- TASK DETAILS
Exact copy, pictures excluded: set down only the lines from the one with "You are a computer-use agent. The" through the end of the entries, keeping both end lines.

######

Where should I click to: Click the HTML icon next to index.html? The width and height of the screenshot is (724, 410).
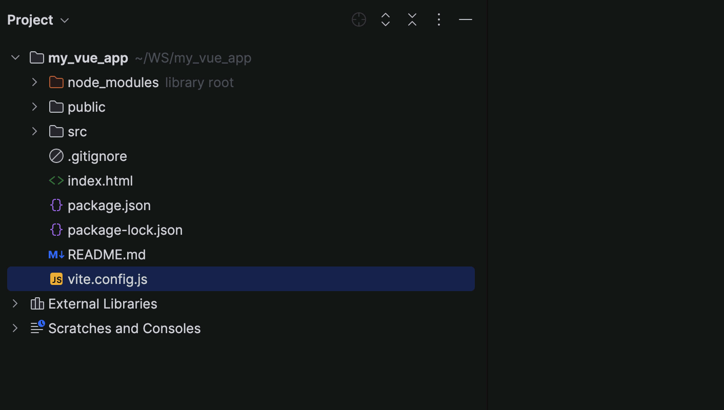pos(56,180)
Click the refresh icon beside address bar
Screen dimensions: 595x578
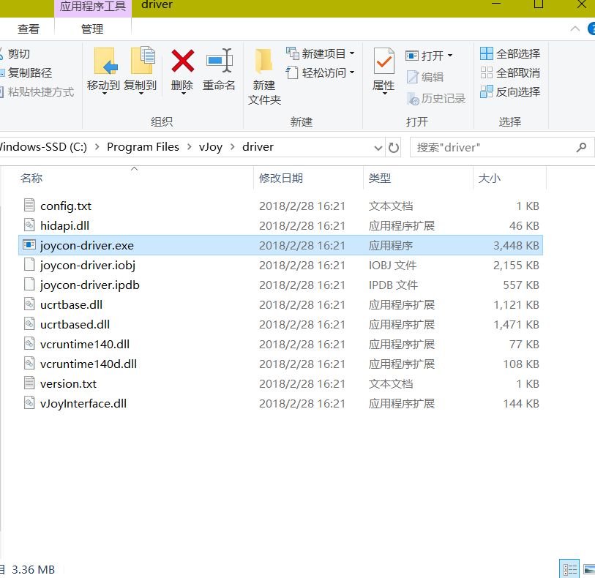pyautogui.click(x=394, y=147)
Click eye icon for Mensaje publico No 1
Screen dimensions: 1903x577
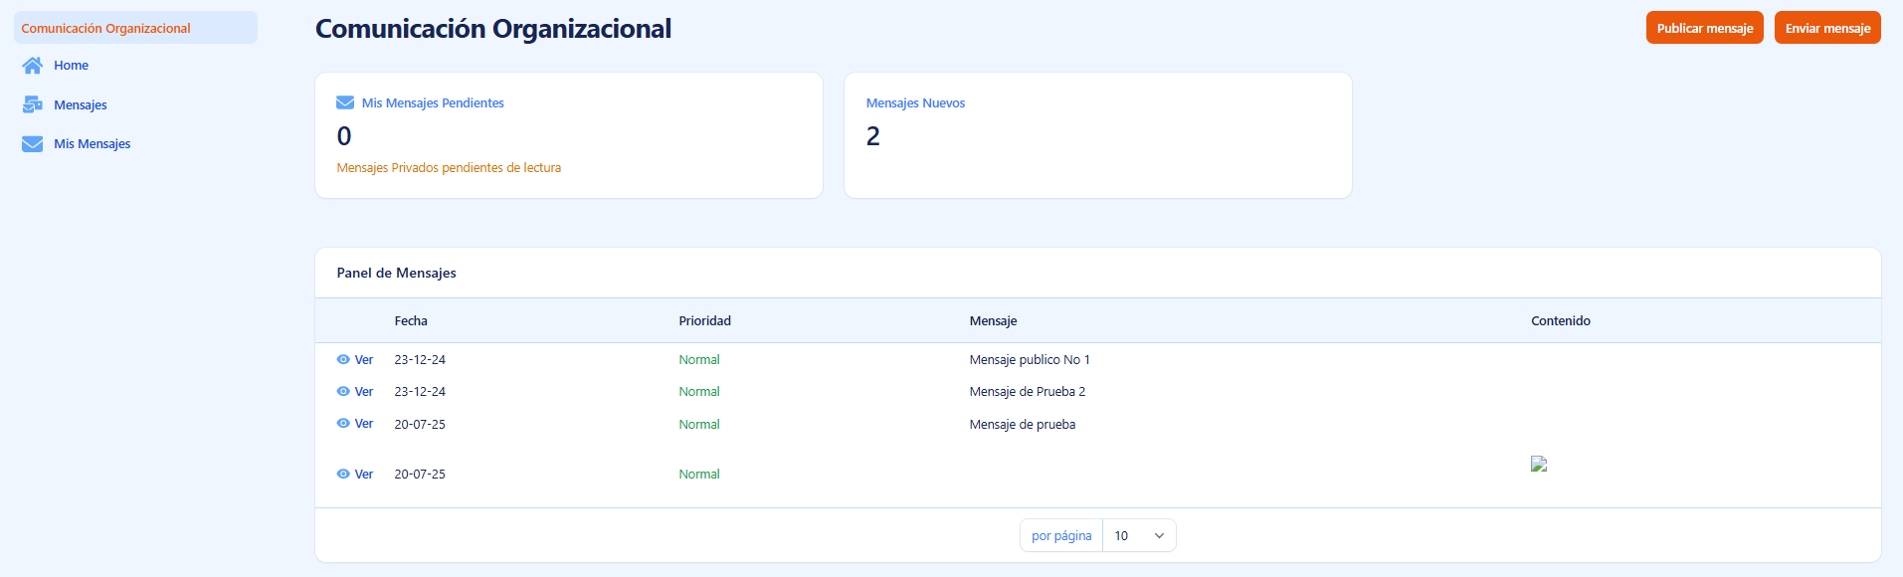(x=343, y=359)
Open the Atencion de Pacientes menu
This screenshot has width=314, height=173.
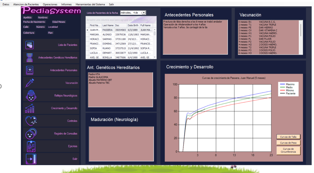[26, 4]
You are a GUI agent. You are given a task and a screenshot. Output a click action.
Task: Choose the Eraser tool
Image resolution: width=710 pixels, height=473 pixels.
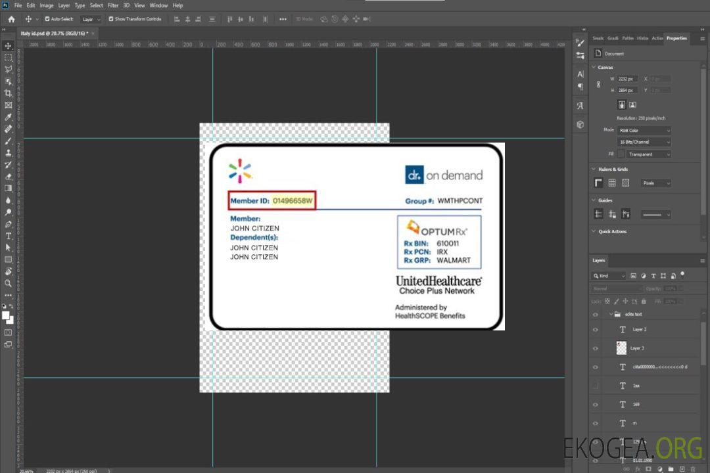pyautogui.click(x=8, y=176)
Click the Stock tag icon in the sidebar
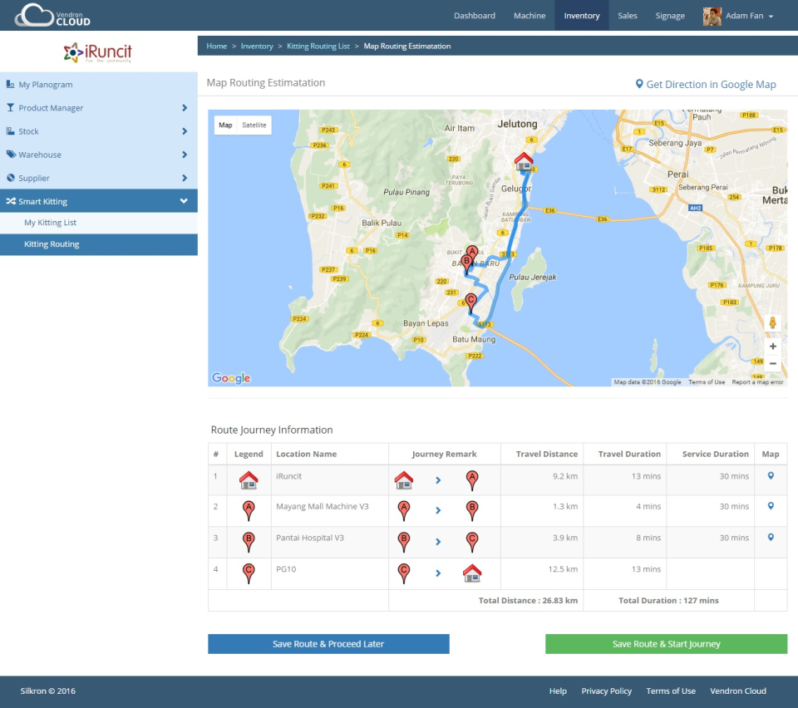The width and height of the screenshot is (798, 708). [x=12, y=131]
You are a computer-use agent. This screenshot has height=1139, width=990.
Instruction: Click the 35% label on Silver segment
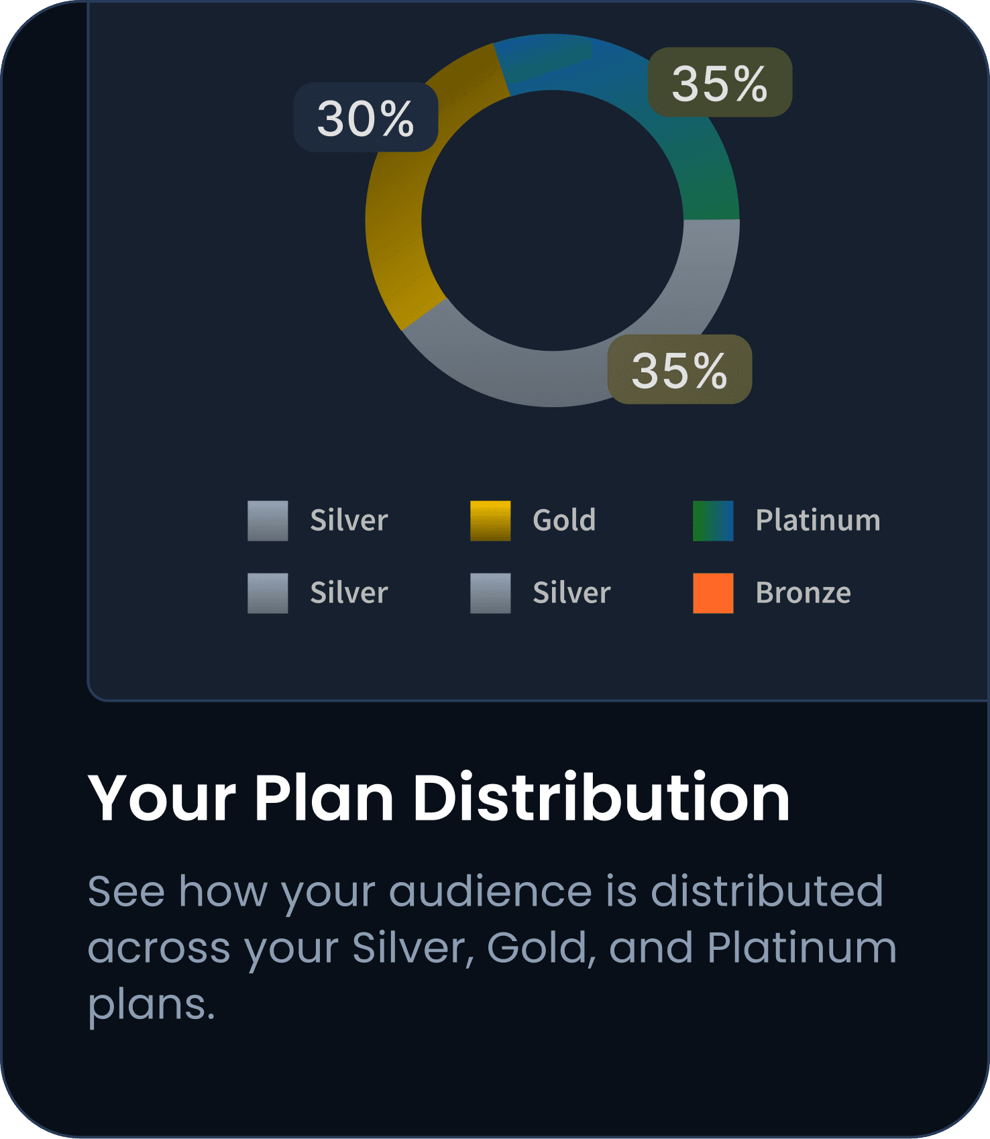click(x=679, y=370)
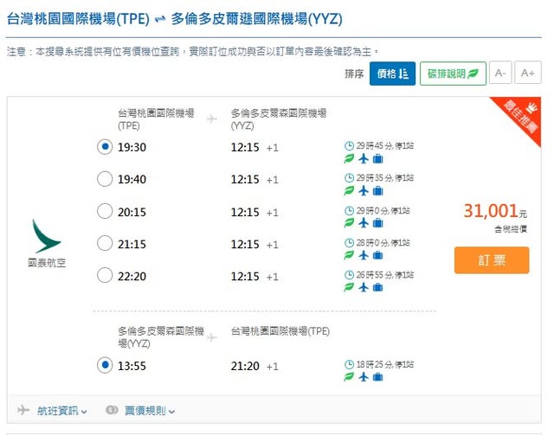Screen dimensions: 554x435
Task: Select the 13:55 return flight radio button
Action: tap(105, 366)
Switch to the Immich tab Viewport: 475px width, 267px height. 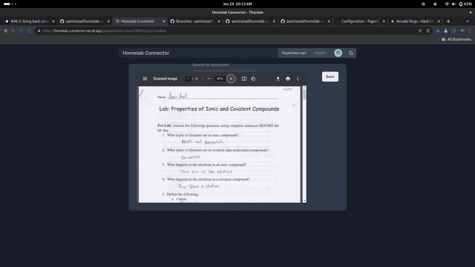tap(320, 53)
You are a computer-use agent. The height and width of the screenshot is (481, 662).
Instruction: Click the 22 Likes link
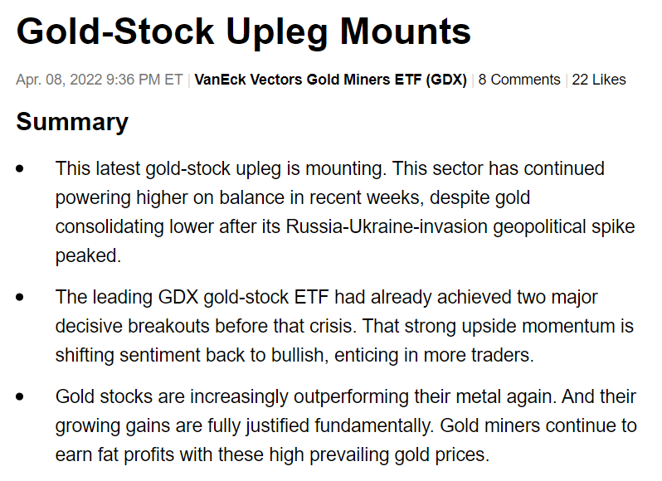[599, 80]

######

- RESULT BELOW
You are a computer-use agent. The height and width of the screenshot is (481, 662).
Instruction: Click the 22 Likes link
[599, 80]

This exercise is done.